It may look like a perfectly ordinary Nissan Leaf, but it's far from that. This one can take you on any journey you plot on its navigation screen - through suburbs and traffic, over bridges and on motorways at speeds of up to 80mph - without requiring anyone to touch its wheel.

Engineer Tetsuya Iijima and I did it earlier today, as a matter of fact, starting just down the street from where they're about to open the Tokyo motor show. Iijima, leader of the Nissan Intelligent Driving project, was the one who occupied the driver's seat, but on a 20-minute drive neither of us needed to touch the wheel. Or the brakes or accelerator.

The company will offer Intelligent Driving in a reduced form in Japan from next year and in Europe in 2017. In essence, you'll get help in traffic jams with distance control and automatic braking, and with lane keeping and speed control on motorways.

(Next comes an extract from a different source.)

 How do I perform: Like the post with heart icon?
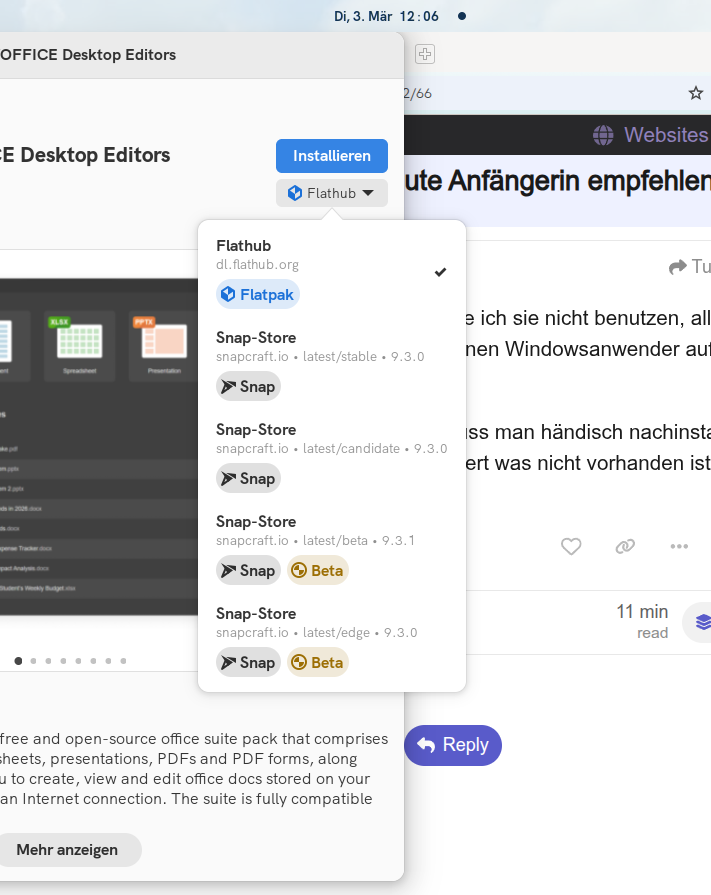pos(571,546)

But true hands-off operation will have to wait a little longer, even though it's very much technically feasible, as Nissan was keen to demonstrate. It is part of a move towards a 'Zero Emissions, Zero Fatalities' vision the company holds.

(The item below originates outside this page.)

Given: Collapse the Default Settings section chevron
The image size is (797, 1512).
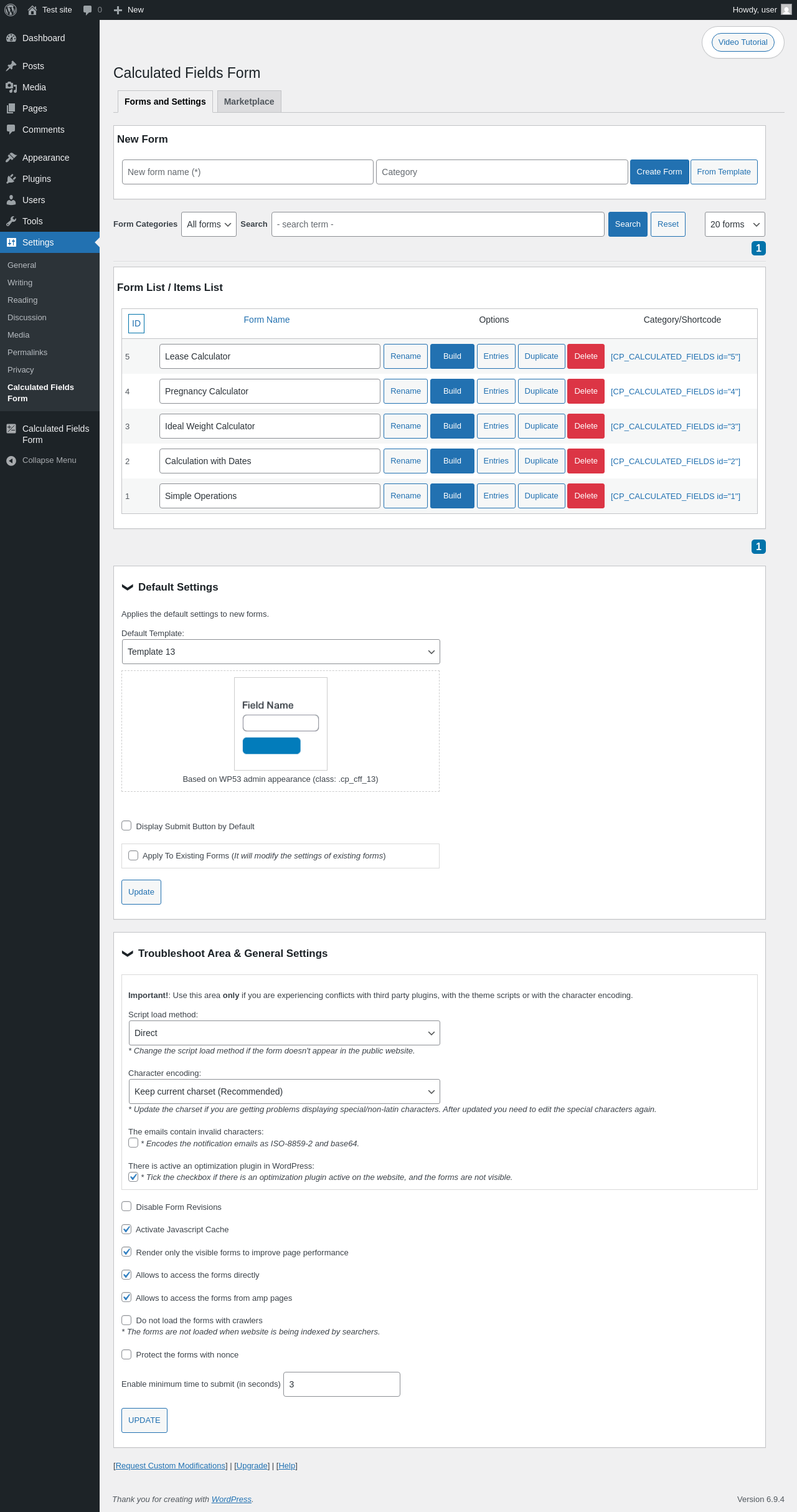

A walk around our Leaf soon showed some key differences from a standard car. Its open boot revealed a luggage space stuffed with electronics, which we were reassuringly told could eventually be housed in a small black box. On the roof were two camera-scanners pointing to each side of the car, with three more pointing forward through the upper windscreen,and one rearward - all of it part of an eight-way, 360deg camera system.

In addition, on each front door at about shin height were a pair of laser scanners, especially useful for close encounters in traffic. These allowed the car to be positioned within 2-3mm of accuracy in a suburban lane, said Iijima, whereas radar offered 10cm at best, not really enough for low-speed, close-quarters driving.

The car's interior was all Leaf, apart from a head-up display to warn the operator of approaching manoeuvres and a display ahead of the driver showing how far ahead the system was planning, as it were. When stationary, you'd have a view of the car in front; when cruising, you'd have an overhead view of a little car on a big road.

To go, Iijima simply drove the car manually into the traffic to a point known to the navigation system, switched it on with a twist control on the console, and let it do its thing. We drove steadily on a 20-minute route, obeying every speed limit to the letter, neatly making lane changes when needed and keeping a sensible but not too conservative distance from cars ahead. It was like being driven by a safe but slightly too fastidious driver. Keener drivers would have 'taken a line' through the corners and reacted differently to the erratic cornering of those in front, but it was a superb demonstration. Only once did the system need any form of correction by Iijima, when it failed to see a speed limit sign that would have allowed it to speed up. But there can be no doubt that systems like this are coming fast, or that they'll be desirable, at least a major part of the time.